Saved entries

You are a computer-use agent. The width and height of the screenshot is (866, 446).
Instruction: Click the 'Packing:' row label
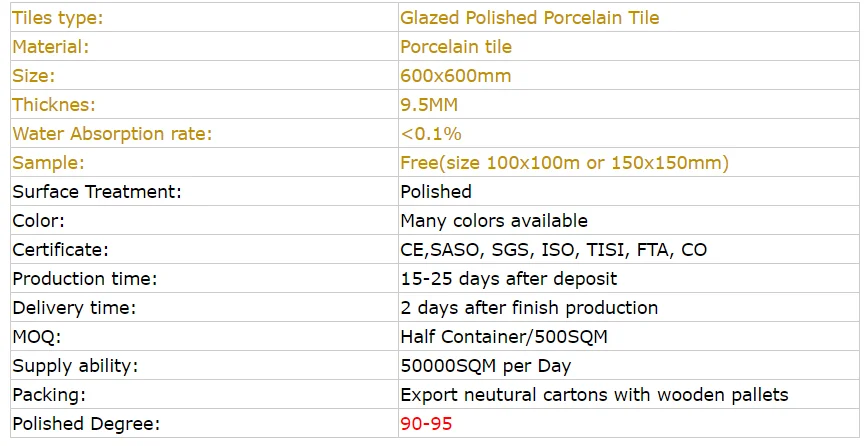pos(49,395)
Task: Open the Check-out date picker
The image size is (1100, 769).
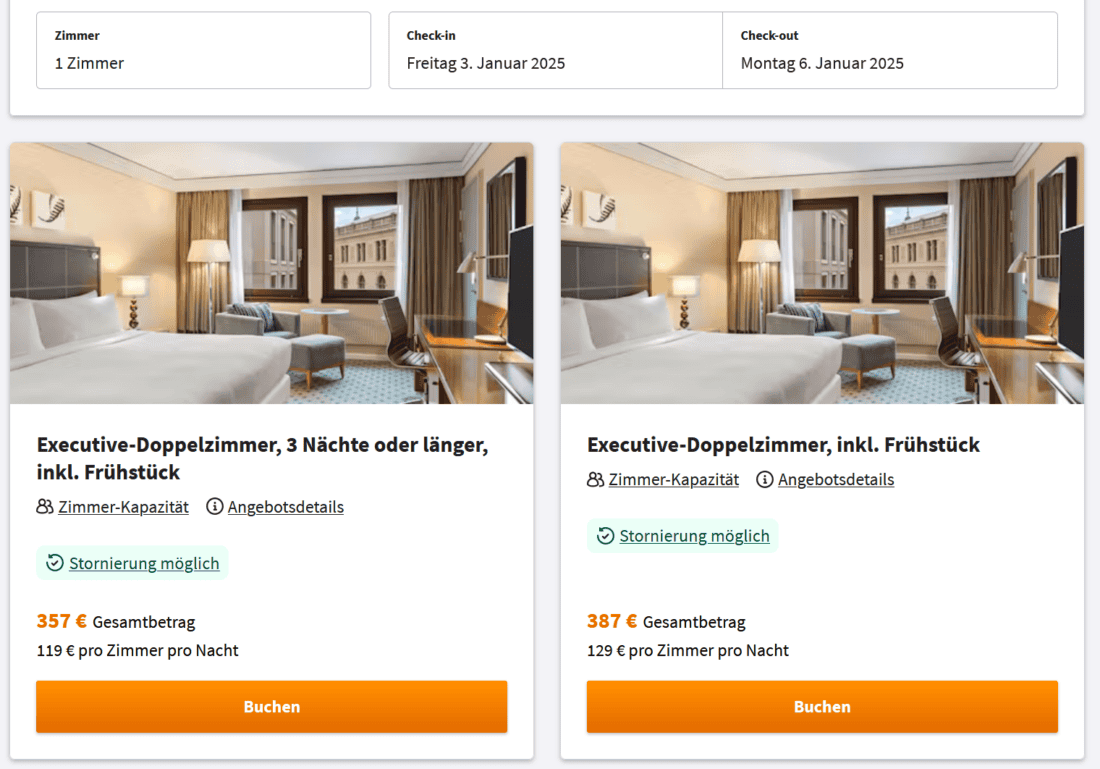Action: pos(889,51)
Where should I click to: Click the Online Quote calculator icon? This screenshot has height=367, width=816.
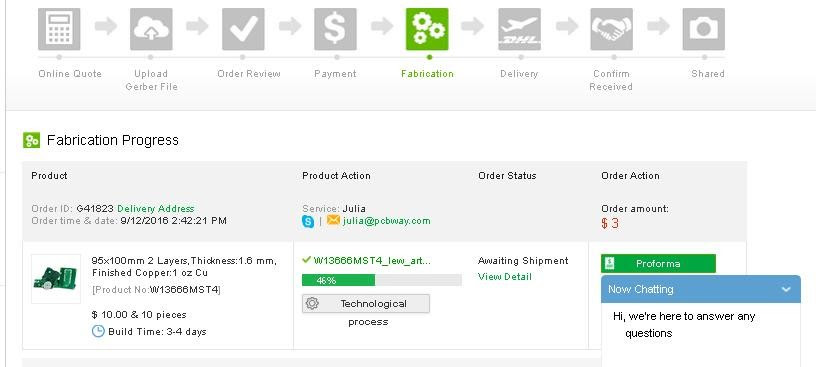tap(59, 29)
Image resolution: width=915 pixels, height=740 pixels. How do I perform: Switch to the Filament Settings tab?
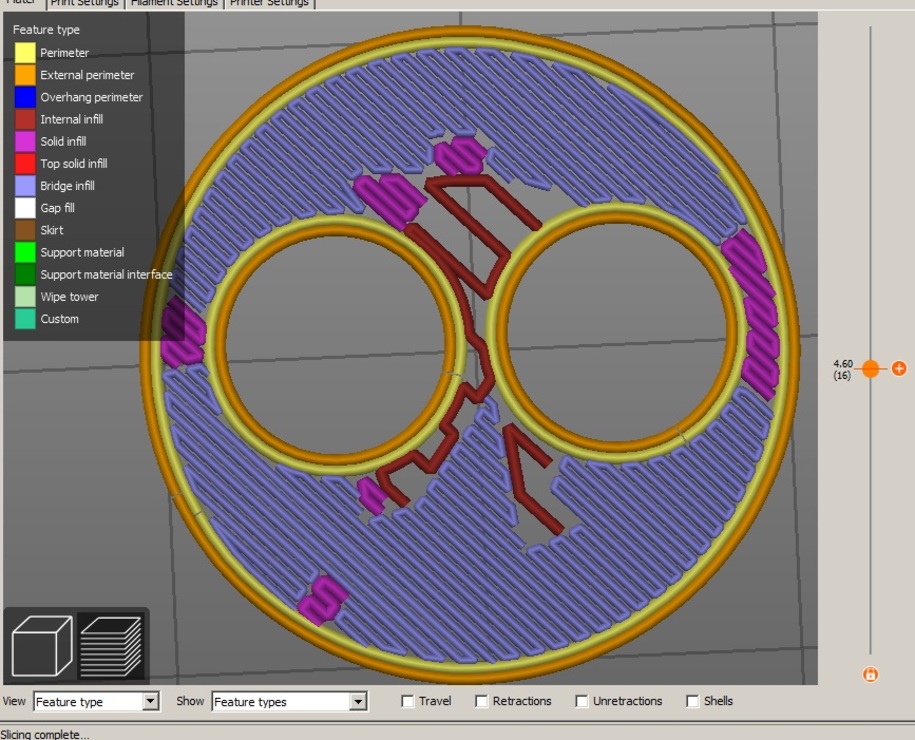[174, 3]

Task to complete:
Only the lines from the line with "Task: Open the Check-out date picker" through the end of the records belong in your copy. Repeat them exactly, without pictures.

Written response:
Task: Open the Check-out date picker
The image size is (1100, 769).
Action: pos(889,51)
Where should I click to: Click the Online Quote calculator icon? This screenshot has height=367, width=816.
tap(59, 29)
Image resolution: width=915 pixels, height=740 pixels. How do I perform: Switch to the Filament Settings tab?
[174, 3]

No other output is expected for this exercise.